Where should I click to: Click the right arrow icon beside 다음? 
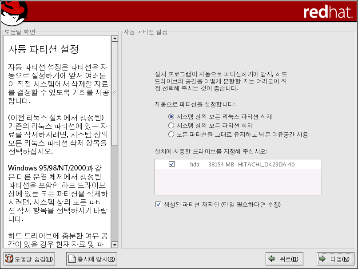[x=322, y=259]
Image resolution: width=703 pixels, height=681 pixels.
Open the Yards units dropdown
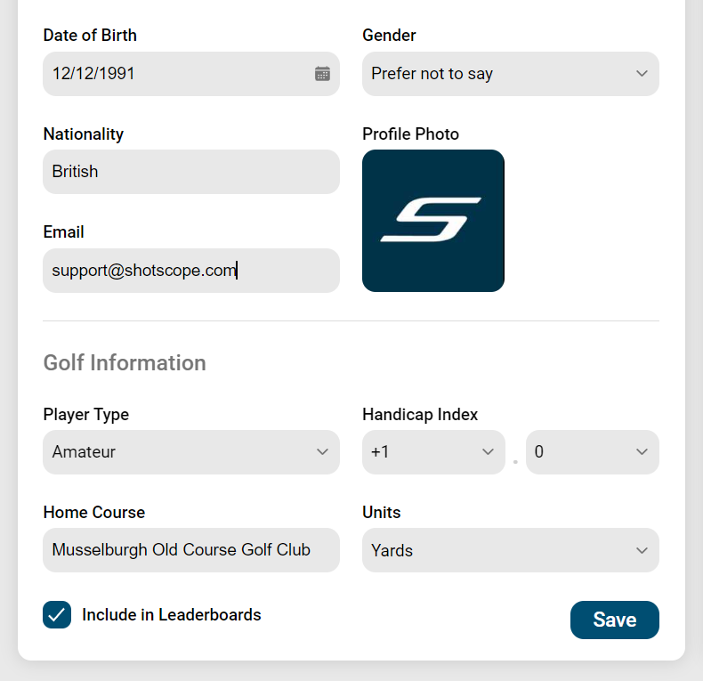pyautogui.click(x=511, y=550)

========================================================================

## Exercise prompt
Reproduce the lines above word for word, leaving out the pictures.

## Task result
Where should I click to: Click the right arrow icon beside 다음? 
[x=322, y=259]
Image resolution: width=703 pixels, height=681 pixels.
Open the Yards units dropdown
pyautogui.click(x=511, y=550)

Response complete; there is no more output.